Below are records; copy exactly the line containing "Click into the Address field" and every line after it, through the last.

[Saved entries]
▼▼▼

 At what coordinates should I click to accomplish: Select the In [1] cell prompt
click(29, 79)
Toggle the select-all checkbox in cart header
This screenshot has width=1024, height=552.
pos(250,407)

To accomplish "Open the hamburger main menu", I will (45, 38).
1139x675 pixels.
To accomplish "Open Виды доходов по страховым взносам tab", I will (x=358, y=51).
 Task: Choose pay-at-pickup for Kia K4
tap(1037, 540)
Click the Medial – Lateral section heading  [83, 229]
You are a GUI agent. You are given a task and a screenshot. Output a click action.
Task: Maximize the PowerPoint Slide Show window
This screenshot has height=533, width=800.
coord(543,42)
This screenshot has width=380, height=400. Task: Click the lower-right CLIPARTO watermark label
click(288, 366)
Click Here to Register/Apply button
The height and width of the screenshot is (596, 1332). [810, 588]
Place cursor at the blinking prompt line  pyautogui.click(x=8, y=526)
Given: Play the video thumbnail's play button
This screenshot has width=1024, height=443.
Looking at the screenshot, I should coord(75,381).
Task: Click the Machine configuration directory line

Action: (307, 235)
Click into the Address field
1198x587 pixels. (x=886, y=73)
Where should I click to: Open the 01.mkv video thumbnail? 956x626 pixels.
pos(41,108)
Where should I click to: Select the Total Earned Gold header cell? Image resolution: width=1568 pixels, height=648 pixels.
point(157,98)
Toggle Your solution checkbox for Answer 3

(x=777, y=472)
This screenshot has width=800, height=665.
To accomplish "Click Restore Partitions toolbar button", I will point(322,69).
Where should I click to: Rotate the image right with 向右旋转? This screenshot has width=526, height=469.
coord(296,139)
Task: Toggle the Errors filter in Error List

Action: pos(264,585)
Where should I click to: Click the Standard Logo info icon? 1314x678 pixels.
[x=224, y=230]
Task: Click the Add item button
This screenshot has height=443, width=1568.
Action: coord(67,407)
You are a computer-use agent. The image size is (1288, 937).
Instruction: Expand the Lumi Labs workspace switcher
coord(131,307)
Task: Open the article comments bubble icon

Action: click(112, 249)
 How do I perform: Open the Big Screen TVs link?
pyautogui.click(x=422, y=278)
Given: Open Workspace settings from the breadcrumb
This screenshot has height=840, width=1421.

▲▲▲

▶ _YOUR RESPONSE_:
Click into the Address field
1198x587 pixels. (x=886, y=73)
Where should I click to: Open the 01.mkv video thumbnail? 956x626 pixels.
pos(41,108)
Where should I click to: Select the Total Earned Gold header cell? Image resolution: width=1568 pixels, height=648 pixels.
point(157,98)
Toggle Your solution checkbox for Answer 3

(x=777, y=472)
This screenshot has width=800, height=665.
To accomplish "Click Restore Partitions toolbar button", I will point(322,69).
Where should I click to: Rotate the image right with 向右旋转? This screenshot has width=526, height=469.
coord(296,139)
Task: Toggle the Errors filter in Error List

Action: pos(264,585)
Where should I click to: Click the Standard Logo info icon? 1314x678 pixels.
[x=224, y=230]
Task: Click the Add item button
This screenshot has height=443, width=1568.
Action: coord(67,407)
You are a computer-use agent. The image size is (1288, 937).
Instruction: Expand the Lumi Labs workspace switcher
coord(131,307)
Task: Open the article comments bubble icon

Action: click(112, 249)
 How do I perform: Open the Big Screen TVs link?
pyautogui.click(x=422, y=278)
Given: Open Workspace settings from the breadcrumb
This screenshot has height=840, width=1421.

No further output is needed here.